- [Prompt]: Duplicate the full excerpt on teenagers becoming independent, word for word.

We all know that becoming independent isn’t something that just magically happens during the teenage years, usually from our own experience! The journey can be a long one with plenty of mistakes made on both sides simply because there is no manual which gives us a nice clear and concise A to Z of how to relinquish complete control of our offspring.

In reality, the journey to independence begins long before the teenage years; usually around the time we send our children off to playgroup/school with the hope that they will make friends and show adequate respect for their peers and teachers.

We are already expecting our children to begin making independent decisions about how they interact with other human beings! Of course, we don’t worry too much at this earlier stage of development because we are confidently assured that they are well supervised by responsible and caring adults who are merely assuming our parental role temporarily.

In fact, our major worries and concerns usually surface when our offspring reach high school age and begin to want to step out into the big wide world without that all-important supervision.

Is it possible to strike a balance between a child’s need for independence and our parental concerns? I would argue that a positive family relationship and good lines of communication with your child/children is a great start to this process.


Set Out The Ground Rules

  • Clear family rules regarding behaviour will help your child understand your expectations and limits.
  • Make it clear that you are fully aware that every family has different rules. Explain that friend’s parents may have different rules but your family rules are the ones which apply to him/her.
  • Once the rules are in place, apply them consistently – chopping and changing your mind regarding acceptable behaviour will only confuse.
  • Family rules must naturally evolve as your child develops – involving your child in developing the rules will help them to understand the principles behind each one.
  • If you set very strict limits your child may not have enough room to grow and try new experiences.
  • Remember that negative behaviour is not always about annoying or testing you. Your child could be confused and upset by the physical, social and emotional changes of adolescence and need your emotional guidance and stability rather than anger.
  • Bringing up children is a learning curve – be prepared for some trial and error along the way.

Click-target data
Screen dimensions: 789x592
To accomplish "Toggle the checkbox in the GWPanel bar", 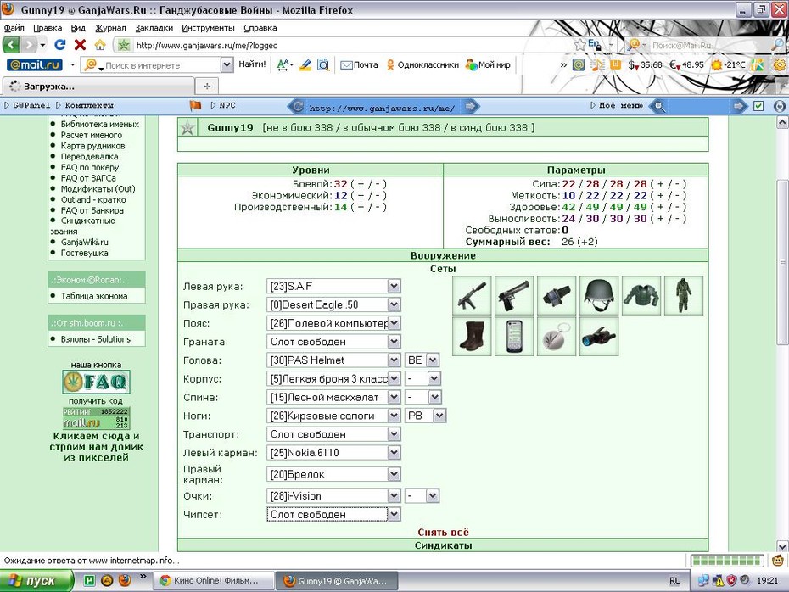I will [x=758, y=106].
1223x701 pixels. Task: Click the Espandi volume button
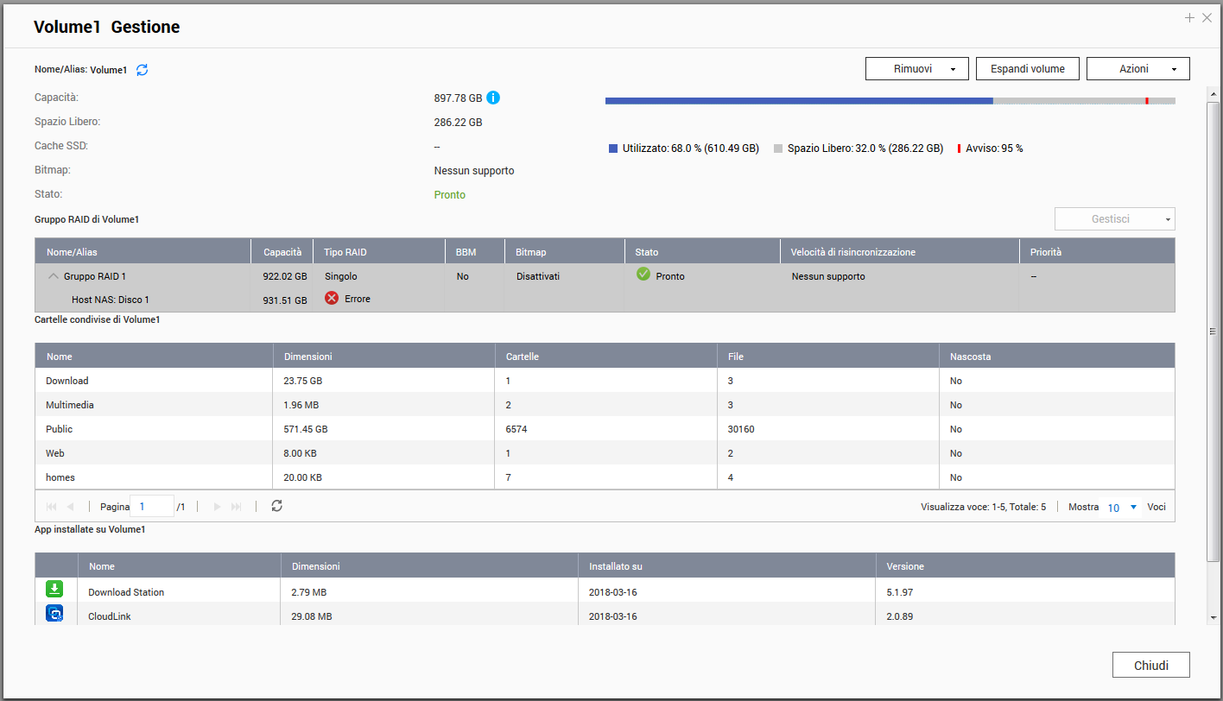pyautogui.click(x=1028, y=69)
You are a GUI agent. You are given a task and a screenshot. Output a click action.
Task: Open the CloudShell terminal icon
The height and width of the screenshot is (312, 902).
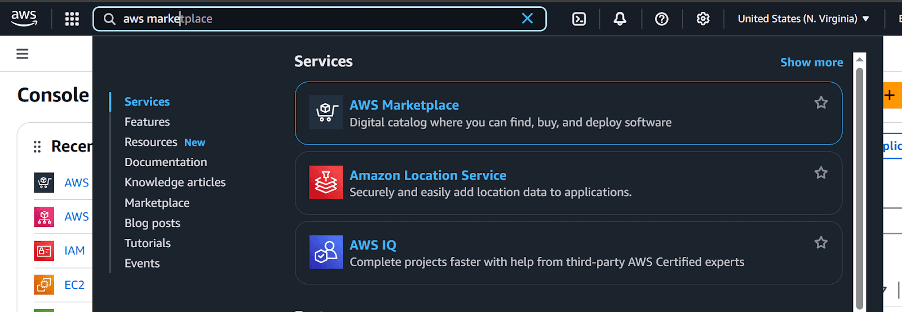click(579, 19)
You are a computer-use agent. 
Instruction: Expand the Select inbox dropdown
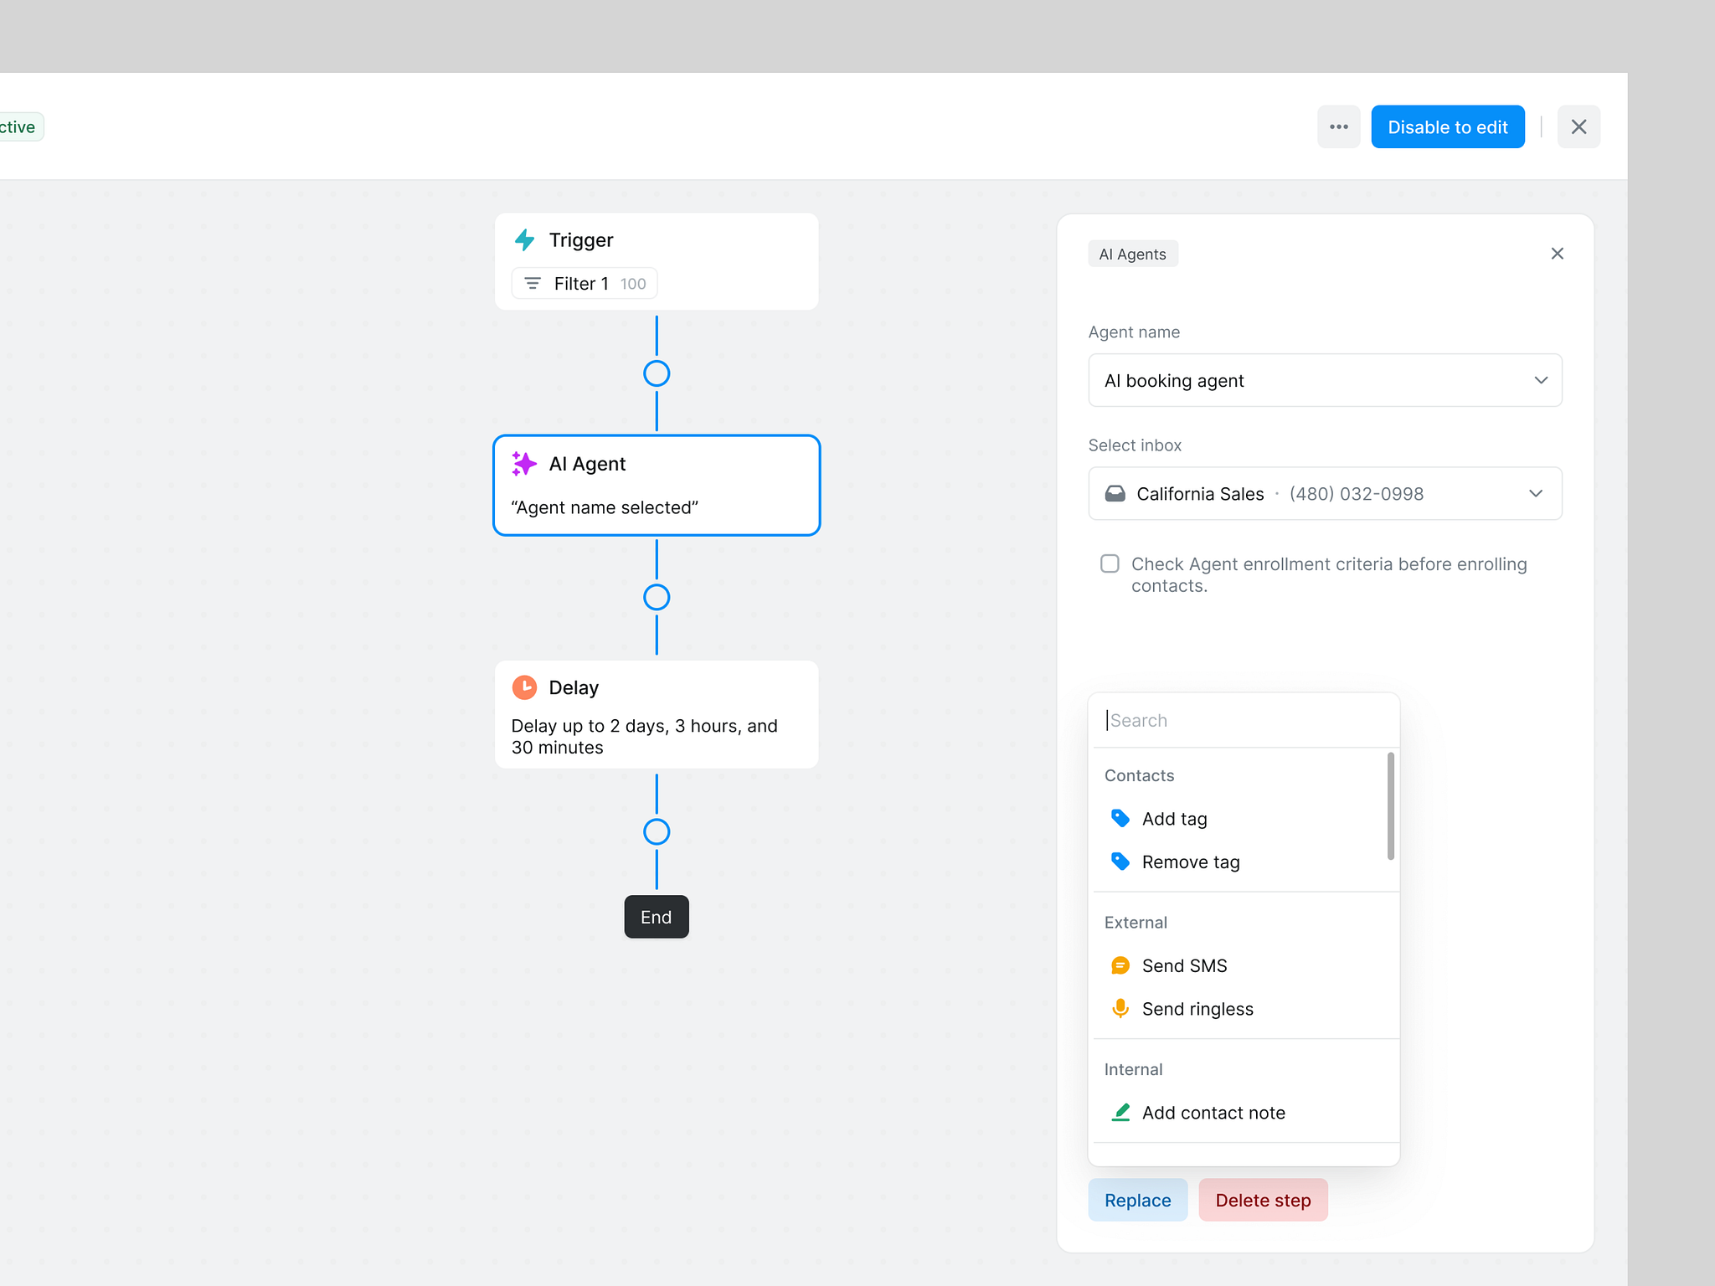[1537, 493]
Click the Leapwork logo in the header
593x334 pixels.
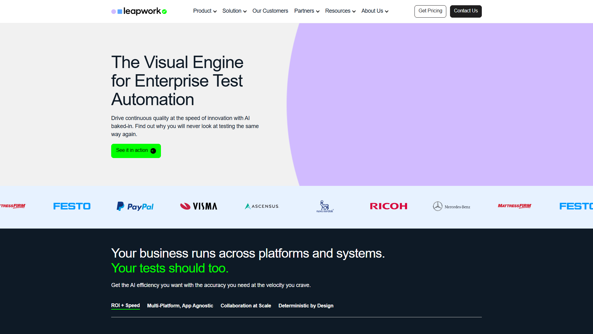tap(139, 11)

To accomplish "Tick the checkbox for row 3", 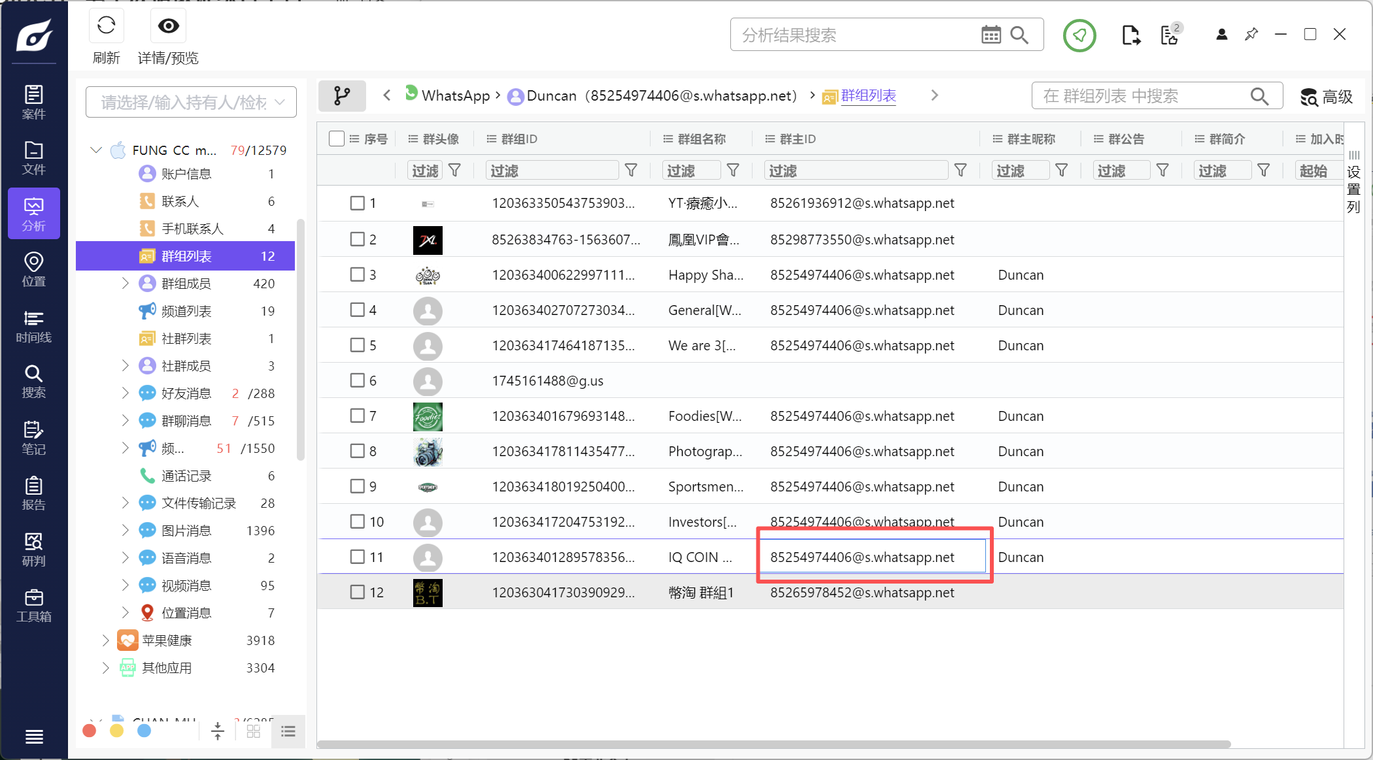I will tap(357, 274).
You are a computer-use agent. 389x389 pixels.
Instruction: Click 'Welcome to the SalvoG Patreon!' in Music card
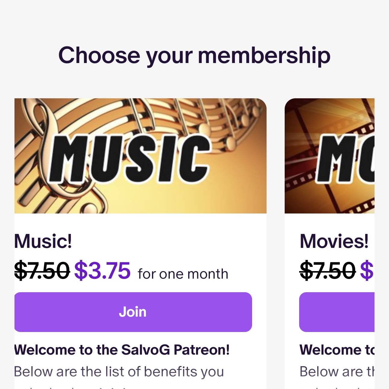point(122,350)
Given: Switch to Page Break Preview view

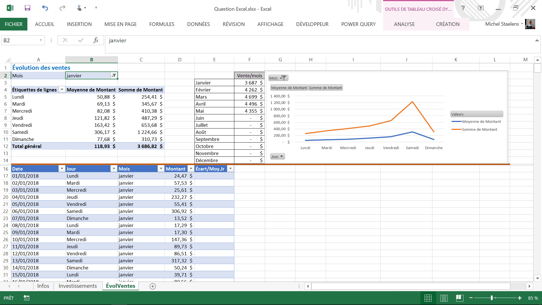Looking at the screenshot, I should pyautogui.click(x=460, y=298).
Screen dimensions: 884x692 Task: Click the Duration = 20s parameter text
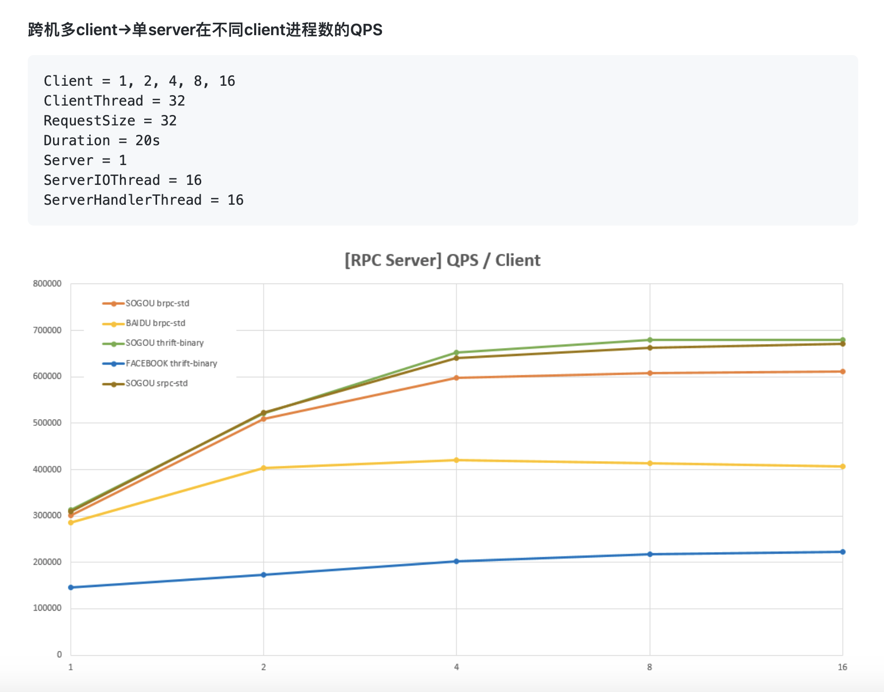click(93, 140)
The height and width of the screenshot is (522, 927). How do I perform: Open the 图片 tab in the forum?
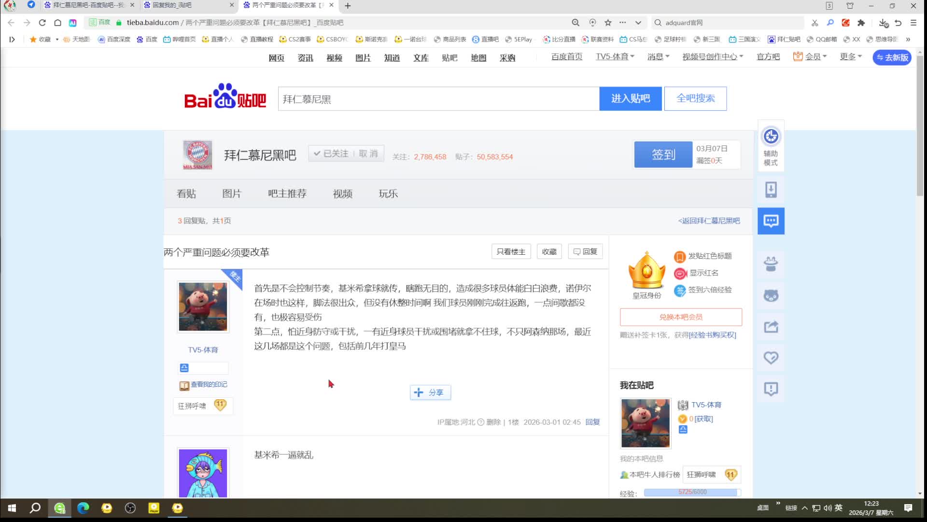pos(231,194)
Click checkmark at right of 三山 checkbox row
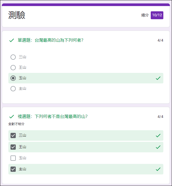The width and height of the screenshot is (172, 186). 158,135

- [Written response]:
We all know that becoming independent isn’t something that just magically happens during the teenage years, usually from our own experience! The journey can be a long one with plenty of mistakes made on both sides simply because there is no manual which gives us a nice clear and concise A to Z of how to relinquish complete control of our offspring.

In reality, the journey to independence begins long before the teenage years; usually around the time we send our children off to playgroup/school with the hope that they will make friends and show adequate respect for their peers and teachers.

We are already expecting our children to begin making independent decisions about how they interact with other human beings! Of course, we don’t worry too much at this earlier stage of development because we are confidently assured that they are well supervised by responsible and caring adults who are merely assuming our parental role temporarily.

In fact, our major worries and concerns usually surface when our offspring reach high school age and begin to want to step out into the big wide world without that all-important supervision.

Is it possible to strike a balance between a child’s need for independence and our parental concerns? I would argue that a positive family relationship and good lines of communication with your child/children is a great start to this process.


Set Out The Ground Rules

  • Clear family rules regarding behaviour will help your child understand your expectations and limits.
  • Make it clear that you are fully aware that every family has different rules. Explain that friend’s parents may have different rules but your family rules are the ones which apply to him/her.
  • Once the rules are in place, apply them consistently – chopping and changing your mind regarding acceptable behaviour will only confuse.
  • Family rules must naturally evolve as your child develops – involving your child in developing the rules will help them to understand the principles behind each one.
  • If you set very strict limits your child may not have enough room to grow and try new experiences.
  • Remember that negative behaviour is not always about annoying or testing you. Your child could be confused and upset by the physical, social and emotional changes of adolescence and need your emotional guidance and stability rather than anger.
  • Bringing up children is a learning curve – be prepared for some trial and error along the way.